なお、この歌は洋画『フルメタルジャケット』の劇中歌たるミリタリーケイデンスの替え歌であり、CM映像に出演した海兵隊員は本職の方々で、撮影も米軍の演習場で行われた。また、ハートマン軍曹や微笑みデブを思わせる役者まで登場させるという凝りようであった。撮影に当たっては、隊員たちに「ローマ字表記の歌詞カード」を渡して日本語のような発音で歌わせたが、その際セリフの意味の説明をしたところ、「母ちゃんたちには内緒だぞ」の箇所では爆笑が起きたという。余談だが、CM制作にあたって、スタッフがダメ元で米軍に許可を求めたところ、「広報の一環になる」との理由で快諾されたという。
その後別名称である『ゲームボーイウォーズ』が発売。
この頃から、ウォーズシリーズは携帯ゲームに注力されることとなり、据置型のウォーズはインテリジェントシステムズから開発されることは無くなってしまった。

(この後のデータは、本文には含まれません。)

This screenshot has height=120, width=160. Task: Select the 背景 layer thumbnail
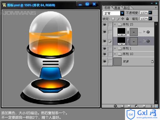coord(118,62)
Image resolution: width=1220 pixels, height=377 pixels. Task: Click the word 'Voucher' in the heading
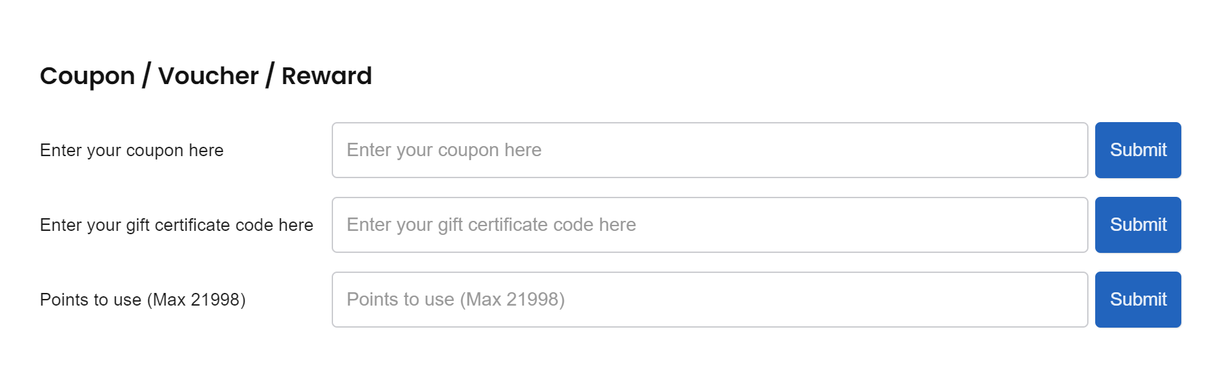(x=208, y=75)
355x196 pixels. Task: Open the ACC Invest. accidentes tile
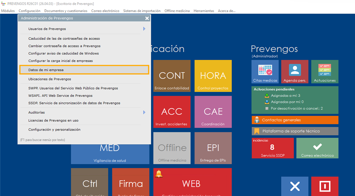click(172, 112)
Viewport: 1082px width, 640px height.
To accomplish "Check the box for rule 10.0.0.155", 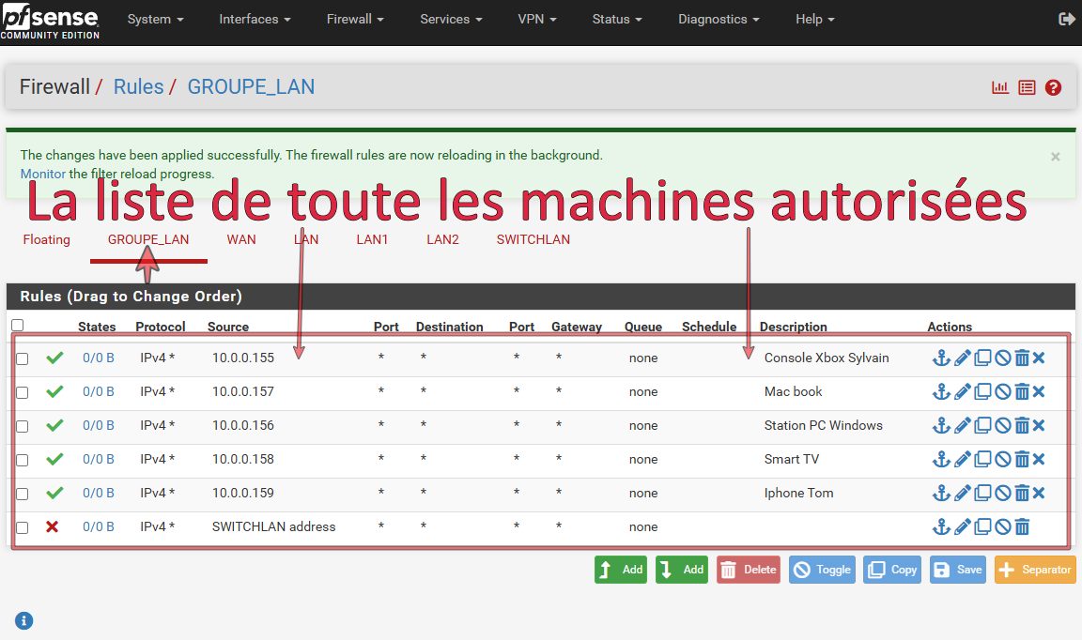I will (23, 358).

一時期、『ゲームボーイウォーズ2』と64GBパックを使い、初の携帯ゲーム機と連携が可能なウォーズシリーズがNINTENDO64から発売される予定だったが、中止となってしまった。
初期の問題点
初期の頃は対戦相手であるコンピュータの思考時間が非常に長く、1時間以上待たされることがしばしばあった。
この問題はハドソン開発の『ゲームボーイウォーズTURBO』から解消され始めた。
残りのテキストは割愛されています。